[Data extracted from a collection]

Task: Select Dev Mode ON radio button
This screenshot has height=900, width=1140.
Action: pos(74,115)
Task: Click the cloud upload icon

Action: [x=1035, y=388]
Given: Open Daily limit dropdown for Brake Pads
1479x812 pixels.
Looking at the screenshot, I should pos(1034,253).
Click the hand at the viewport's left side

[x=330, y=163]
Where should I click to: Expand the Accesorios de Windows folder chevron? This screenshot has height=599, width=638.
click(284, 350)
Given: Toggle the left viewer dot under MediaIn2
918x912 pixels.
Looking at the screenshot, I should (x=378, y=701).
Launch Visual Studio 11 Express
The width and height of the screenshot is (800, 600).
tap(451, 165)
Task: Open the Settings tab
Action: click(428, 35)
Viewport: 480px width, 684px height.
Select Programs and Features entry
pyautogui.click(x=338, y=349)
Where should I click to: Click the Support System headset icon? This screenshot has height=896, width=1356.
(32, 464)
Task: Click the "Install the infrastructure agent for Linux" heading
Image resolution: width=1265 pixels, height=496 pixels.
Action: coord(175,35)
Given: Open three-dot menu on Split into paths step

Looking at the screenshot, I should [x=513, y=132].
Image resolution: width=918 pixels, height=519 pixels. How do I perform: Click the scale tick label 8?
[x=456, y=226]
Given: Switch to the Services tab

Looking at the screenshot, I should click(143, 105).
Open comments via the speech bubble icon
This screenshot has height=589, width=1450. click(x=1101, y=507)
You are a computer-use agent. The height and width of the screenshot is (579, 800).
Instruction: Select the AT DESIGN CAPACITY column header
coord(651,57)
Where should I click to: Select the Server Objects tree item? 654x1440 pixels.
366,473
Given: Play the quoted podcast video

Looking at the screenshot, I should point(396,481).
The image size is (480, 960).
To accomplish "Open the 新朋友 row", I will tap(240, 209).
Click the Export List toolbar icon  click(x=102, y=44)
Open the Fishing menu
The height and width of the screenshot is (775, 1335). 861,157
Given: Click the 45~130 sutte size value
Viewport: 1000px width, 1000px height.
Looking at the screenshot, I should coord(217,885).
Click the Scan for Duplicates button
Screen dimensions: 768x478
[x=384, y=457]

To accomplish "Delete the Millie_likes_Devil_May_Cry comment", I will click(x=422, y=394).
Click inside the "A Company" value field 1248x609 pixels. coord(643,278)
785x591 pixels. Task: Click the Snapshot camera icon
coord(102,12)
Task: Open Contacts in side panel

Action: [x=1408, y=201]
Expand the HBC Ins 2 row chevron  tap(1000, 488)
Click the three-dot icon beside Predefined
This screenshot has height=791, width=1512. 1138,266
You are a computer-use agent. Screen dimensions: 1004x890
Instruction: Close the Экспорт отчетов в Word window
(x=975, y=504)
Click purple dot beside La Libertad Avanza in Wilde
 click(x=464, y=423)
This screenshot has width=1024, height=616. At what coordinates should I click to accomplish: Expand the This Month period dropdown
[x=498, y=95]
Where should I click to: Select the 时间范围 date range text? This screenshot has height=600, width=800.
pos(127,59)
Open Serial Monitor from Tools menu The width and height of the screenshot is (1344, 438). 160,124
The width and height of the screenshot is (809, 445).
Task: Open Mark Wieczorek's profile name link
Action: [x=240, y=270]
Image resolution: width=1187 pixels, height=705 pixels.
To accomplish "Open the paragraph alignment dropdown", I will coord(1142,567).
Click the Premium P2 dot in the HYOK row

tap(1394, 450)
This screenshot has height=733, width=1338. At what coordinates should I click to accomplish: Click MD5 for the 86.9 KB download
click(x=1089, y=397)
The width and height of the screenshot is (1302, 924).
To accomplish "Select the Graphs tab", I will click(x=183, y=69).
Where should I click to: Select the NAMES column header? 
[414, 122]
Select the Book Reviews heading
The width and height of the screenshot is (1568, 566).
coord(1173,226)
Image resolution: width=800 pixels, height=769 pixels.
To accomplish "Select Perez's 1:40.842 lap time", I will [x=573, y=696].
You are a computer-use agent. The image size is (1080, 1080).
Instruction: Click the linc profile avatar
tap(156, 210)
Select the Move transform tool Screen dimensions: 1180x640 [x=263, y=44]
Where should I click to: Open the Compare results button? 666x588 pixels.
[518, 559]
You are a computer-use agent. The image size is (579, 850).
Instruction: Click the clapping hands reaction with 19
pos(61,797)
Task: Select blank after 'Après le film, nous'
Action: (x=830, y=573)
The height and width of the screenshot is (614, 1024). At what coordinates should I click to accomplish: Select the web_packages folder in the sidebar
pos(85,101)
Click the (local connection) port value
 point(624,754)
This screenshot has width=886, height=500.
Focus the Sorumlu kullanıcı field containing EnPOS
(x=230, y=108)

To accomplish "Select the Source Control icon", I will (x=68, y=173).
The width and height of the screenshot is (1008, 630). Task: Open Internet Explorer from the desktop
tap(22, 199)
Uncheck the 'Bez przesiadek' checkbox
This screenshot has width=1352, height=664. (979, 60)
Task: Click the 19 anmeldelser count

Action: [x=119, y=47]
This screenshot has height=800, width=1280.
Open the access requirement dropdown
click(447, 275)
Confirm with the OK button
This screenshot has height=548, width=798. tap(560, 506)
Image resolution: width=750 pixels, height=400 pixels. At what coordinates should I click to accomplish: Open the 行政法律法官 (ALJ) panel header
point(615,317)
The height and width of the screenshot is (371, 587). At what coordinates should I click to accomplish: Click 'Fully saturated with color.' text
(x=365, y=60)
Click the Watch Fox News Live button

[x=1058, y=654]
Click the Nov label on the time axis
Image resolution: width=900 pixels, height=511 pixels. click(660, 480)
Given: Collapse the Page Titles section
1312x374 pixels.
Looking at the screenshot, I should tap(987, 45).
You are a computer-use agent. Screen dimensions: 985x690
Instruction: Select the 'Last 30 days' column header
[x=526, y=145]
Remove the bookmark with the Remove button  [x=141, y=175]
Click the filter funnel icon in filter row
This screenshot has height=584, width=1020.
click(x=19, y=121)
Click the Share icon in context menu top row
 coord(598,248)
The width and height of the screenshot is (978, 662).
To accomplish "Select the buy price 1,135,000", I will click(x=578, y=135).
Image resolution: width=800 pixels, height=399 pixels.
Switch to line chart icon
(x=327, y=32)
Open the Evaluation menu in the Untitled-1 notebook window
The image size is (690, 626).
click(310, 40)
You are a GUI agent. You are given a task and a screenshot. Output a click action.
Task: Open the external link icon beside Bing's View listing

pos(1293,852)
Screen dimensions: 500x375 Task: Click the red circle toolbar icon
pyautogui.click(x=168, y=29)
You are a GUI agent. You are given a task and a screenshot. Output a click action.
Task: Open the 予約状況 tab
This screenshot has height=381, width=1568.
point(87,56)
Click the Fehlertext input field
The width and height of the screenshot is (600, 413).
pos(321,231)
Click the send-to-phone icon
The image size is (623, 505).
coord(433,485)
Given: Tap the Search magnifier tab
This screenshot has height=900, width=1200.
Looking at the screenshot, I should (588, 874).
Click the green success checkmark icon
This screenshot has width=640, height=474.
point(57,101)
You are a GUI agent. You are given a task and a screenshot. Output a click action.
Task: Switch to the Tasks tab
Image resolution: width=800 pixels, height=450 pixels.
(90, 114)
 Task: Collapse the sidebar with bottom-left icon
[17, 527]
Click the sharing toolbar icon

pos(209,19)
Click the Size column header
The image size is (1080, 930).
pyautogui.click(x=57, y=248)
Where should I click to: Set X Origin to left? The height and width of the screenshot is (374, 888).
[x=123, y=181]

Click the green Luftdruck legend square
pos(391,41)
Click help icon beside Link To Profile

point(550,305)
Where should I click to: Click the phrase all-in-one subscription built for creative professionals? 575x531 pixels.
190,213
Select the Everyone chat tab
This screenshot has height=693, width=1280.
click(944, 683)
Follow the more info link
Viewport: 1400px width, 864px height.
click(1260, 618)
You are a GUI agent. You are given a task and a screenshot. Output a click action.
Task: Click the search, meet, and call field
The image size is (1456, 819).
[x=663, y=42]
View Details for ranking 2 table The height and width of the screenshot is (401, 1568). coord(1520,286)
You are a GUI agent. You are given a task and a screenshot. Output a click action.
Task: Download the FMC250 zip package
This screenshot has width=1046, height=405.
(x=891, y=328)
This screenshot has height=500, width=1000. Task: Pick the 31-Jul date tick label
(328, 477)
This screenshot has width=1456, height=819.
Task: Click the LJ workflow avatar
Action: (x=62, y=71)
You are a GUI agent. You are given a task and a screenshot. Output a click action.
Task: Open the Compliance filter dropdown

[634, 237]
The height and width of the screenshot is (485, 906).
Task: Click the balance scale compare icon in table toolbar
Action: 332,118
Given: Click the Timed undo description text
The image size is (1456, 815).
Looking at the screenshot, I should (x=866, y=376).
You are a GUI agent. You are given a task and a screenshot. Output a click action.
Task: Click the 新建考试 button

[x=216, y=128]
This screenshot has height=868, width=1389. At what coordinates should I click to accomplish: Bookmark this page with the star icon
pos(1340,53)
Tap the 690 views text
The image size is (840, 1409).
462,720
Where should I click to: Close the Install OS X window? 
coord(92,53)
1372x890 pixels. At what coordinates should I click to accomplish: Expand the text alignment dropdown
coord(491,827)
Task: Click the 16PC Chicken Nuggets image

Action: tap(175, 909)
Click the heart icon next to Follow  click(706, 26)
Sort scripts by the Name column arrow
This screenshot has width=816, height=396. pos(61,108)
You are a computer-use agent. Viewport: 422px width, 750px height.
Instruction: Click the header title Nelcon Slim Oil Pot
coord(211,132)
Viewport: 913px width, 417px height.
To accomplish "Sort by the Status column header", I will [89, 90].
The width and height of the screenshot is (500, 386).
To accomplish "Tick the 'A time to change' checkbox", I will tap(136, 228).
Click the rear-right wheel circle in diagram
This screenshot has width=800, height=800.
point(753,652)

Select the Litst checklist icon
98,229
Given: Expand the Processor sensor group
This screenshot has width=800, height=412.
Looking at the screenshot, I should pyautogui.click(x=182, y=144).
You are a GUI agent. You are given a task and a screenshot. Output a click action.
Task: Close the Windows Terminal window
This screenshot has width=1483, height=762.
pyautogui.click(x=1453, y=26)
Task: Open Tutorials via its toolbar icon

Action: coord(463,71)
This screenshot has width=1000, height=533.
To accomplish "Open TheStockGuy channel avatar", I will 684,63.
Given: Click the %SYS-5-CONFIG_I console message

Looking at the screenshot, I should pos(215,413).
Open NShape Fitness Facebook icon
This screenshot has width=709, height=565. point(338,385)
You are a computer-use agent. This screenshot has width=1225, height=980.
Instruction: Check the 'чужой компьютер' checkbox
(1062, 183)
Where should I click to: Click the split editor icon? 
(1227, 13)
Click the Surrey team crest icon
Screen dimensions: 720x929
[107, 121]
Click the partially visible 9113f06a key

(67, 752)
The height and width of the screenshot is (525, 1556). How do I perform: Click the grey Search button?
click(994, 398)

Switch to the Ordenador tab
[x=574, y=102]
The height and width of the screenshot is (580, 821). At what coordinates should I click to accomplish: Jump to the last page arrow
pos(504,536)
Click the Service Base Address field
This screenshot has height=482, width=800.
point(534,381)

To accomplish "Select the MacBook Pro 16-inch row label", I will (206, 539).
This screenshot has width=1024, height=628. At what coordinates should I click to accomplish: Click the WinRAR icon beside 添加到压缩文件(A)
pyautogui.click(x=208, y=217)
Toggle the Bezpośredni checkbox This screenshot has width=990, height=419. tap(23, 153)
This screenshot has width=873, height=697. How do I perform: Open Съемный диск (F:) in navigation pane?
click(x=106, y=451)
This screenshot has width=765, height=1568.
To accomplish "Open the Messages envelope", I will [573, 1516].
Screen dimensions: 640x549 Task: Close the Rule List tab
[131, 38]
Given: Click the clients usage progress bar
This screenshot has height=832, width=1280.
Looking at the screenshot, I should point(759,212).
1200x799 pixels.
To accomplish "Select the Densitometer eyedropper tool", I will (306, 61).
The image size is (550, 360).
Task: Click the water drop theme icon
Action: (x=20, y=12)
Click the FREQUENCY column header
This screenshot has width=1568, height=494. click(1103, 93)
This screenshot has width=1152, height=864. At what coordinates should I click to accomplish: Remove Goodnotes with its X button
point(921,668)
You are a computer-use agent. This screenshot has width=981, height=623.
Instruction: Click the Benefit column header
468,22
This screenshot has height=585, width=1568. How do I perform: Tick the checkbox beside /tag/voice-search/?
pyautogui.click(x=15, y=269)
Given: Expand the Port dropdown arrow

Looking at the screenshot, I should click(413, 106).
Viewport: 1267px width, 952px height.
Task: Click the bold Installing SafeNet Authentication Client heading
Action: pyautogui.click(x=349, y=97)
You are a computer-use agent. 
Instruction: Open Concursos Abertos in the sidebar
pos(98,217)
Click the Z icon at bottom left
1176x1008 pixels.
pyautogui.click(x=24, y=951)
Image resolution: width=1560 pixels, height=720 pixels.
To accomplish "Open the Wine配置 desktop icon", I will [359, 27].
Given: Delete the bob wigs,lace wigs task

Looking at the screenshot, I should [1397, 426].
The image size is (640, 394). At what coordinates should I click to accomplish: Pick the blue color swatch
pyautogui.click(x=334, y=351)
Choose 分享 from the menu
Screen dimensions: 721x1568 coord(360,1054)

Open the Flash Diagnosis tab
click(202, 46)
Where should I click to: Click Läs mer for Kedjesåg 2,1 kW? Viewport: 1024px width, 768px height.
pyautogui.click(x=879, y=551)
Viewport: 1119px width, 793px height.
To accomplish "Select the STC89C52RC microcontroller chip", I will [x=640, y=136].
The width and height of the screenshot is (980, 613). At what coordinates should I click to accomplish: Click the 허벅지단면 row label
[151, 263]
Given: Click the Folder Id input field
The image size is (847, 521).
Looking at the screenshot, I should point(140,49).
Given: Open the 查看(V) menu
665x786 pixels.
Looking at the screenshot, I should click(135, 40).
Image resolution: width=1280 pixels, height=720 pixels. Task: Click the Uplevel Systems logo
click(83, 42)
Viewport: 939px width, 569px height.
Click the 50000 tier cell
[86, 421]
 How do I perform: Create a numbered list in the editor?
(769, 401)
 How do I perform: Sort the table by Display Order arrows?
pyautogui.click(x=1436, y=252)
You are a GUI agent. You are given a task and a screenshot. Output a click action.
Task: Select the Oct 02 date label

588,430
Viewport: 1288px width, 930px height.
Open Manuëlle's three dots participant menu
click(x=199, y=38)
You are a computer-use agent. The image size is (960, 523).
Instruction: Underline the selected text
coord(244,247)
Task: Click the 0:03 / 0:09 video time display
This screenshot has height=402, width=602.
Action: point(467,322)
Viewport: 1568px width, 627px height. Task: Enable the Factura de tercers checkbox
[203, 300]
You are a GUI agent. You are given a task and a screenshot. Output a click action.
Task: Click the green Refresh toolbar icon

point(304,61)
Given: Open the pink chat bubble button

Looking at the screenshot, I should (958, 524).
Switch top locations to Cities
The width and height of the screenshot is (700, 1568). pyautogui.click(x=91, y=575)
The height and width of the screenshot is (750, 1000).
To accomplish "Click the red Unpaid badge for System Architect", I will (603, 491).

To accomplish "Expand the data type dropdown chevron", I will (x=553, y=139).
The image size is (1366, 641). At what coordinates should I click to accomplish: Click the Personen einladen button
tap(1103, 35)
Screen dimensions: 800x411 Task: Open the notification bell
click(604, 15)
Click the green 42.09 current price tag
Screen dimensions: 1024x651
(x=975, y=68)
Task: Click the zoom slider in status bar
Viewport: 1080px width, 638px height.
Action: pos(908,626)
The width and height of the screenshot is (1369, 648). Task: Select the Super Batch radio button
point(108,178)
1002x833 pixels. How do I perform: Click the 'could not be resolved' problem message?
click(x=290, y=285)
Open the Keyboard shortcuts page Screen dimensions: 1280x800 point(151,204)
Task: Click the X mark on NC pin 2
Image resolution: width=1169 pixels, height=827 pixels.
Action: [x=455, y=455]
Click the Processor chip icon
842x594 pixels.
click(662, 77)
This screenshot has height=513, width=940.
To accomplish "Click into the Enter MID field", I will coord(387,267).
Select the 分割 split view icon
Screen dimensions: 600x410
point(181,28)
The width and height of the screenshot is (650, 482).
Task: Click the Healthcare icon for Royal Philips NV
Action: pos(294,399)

*WHAT YOU NEED TO DO:*
Every line in the records above that has "Follow" counts once. Give the total and nothing else.

*TASK RESPONSE:*
2